*SELECTED EXCERPT*.

##############################

Killing Vicki Terblanche was the ultimate goal — so whether she was suffocated with a pillow or not, the drugs she was given were so lethal she would have died anyway.

Reinhardt Leach has been found guilty of murdering his girlfriend, Vicki Terblanche
Reinhardt Leach has been found guilty of murdering his girlfriend, Vicki Terblanche (EUGENE COETZEE)

Killing Vicki Terblanche was the ultimate goal — so whether she was suffocated with a pillow or not, the drugs she was given were so lethal she would have died anyway.

These were the findings in the Gqeberha high court on Wednesday, ultimately sealing former schoolteacher Reinhardt Leach’s fate.

Leach, who was in a relationship with Vicki at the time, was found guilty of murder, robbery with aggravating circumstances and illegal possession of a firearm.

Sitting in the dock, with his hands in his lap, he repeatedly shook his head as judge Samson Dunywa read the verdict.

Leach, 36, was arrested shortly after the Gqeberha mother’s murder in October 2021 and has been in custody since.

Vicki was drugged, suffocated, and her body buried in a shallow grave in Greenbushes.

She was allegedly murdered at the behest of her estranged husband, businessman Arnold Terblanche.

He pleaded not guilty to the charges and will stand trial later in 2025.

Leach’s friend, Dylan Cullis, had earlier pleaded guilty to his role in the murder and is serving an 18-year prison sentence, while Mario de Ridder Jnr turned state witness.

It is the state’s case that Terblanche wanted Vicki dead because the two were going through a messy divorce which would have cost him millions of rand.

They were also fighting over custody of their minor son.

During Leach’s trial, however, it became a blame game between Cullis and Leach as to who had suffocated Vicki.

While the state rejected Leach’s guilty plea on the murder charge, disagreeing with certain aspects of his version of events, he maintained that it was Cullis who placed the pillow over Vicki’s head.

Cullis, who played open cards with the police from the start, denied this, claiming it was Leach who suffocated his own girlfriend.

Dunywa, however, found it to be irrelevant because of the sheer volume of drugs in her system.

“All the perpetrators had one common goal which was to kill the deceased,” the judge said.

“There was a shared purpose to commit murder.

“The participants acted together to achieve that purpose.

“The participants conspired to buy drugs for the deceased to use, which led to her overdose after the initial plan to shoot her [failed].

“There is overwhelming evidence from both the state and the defence that the participants had a common purpose to remove the deceased from society.”

Aggravation and mitigation of sentence arguments will be heard on Wednesday afternoon.

##############################

*GIVEN DATA*.
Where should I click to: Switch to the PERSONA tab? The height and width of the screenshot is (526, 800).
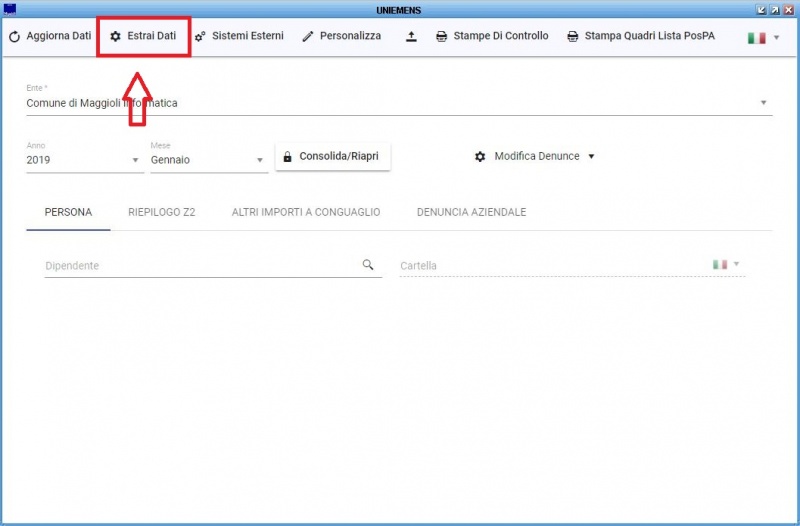point(68,213)
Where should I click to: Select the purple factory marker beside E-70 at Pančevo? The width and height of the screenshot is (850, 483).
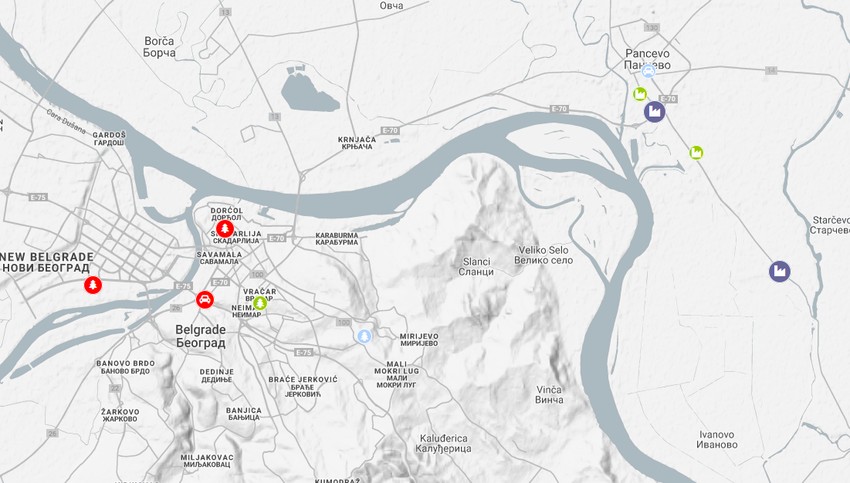tap(655, 112)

##############################

*WORK REQUIRED*.
Read the court report above and decide whether each statement agrees with it. For each, answer yes or no and quote the words from the report that decide it.
1. Reinhardt Leach was found guilty of murder, robbery with aggravating circumstances and illegal possession of a firearm.
2. Dylan Cullis turned state witness.
3. Arnold Terblanche pleaded guilty to the charges.

*FINISHED EXERCISE*.
1. Yes: "was found guilty of murder, robbery with aggravating circumstances and illegal possession of a firearm."
2. No: "Mario de Ridder Jnr turned state witness."
3. No: "He pleaded not guilty to the charges"